Ksenia Anske (born Ksenia Kubeeva; February 6, 1976) is an American fantasy short fiction writer and novelist. She published seven novels and two books from her tweets about writing.

Personal life 
Ksenia was born in 1976 in Moscow, Russia. Her parents divorced when she was four years old. Her father brought her to Berlin to live with his family when she was eleven, where she lived for four years. When she was fifteen she began writing diaries, then switched to poetry and flash fiction. Ksenia ran away from home when she was seventeen.

In early 1994, she married Yuri Milioutin, and later that year they had a daughter together, Anya Milioutina. They divorced in 1998.

In 1998, Ksenia married Maxim Oustiougov. In November 1998 the family moved to Seattle, Washington, United States without knowing English. In 2003, they had a son together, Peter Ustyugov.

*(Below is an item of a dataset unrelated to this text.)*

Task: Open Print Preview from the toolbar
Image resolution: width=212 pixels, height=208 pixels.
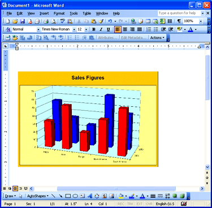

Ksenia and Maxim separated, and later divorced in 2011.

She began dating Royce Daniel in November 2010.

Education and career
She studied architecture at Moscow Architectural Institute from 1996-1998. In 2002, she graduated with a Bachelor of Fine Arts in design from Cornish College of the Arts.

She founded Lilipip in 2007, an online animated marketing videos for businesses. In 2009, she was named one of the Top 100 Women in Seattle Tech by Puget Sound Business Journal, named Geek of the Week, and won the UW Business Plan Competition in the “best idea” category for her startup, Lilipip. She also was a social media consultant. In 2012, she quit her career to be a full-time writer.

Anske self-publishes her books, even giving away her e-books for free on her website, including all drafts of the novels.

"Anske" is an anagram of Ksenia, excluding the "i".

In September, 2014, Amtrak announced that she was one of two local winners of the first ever Amtrak Writers Residency.

Literary influences 
Her earliest influences were Tove Jannson, Astrid Lindgren, and many Russian fairy tales.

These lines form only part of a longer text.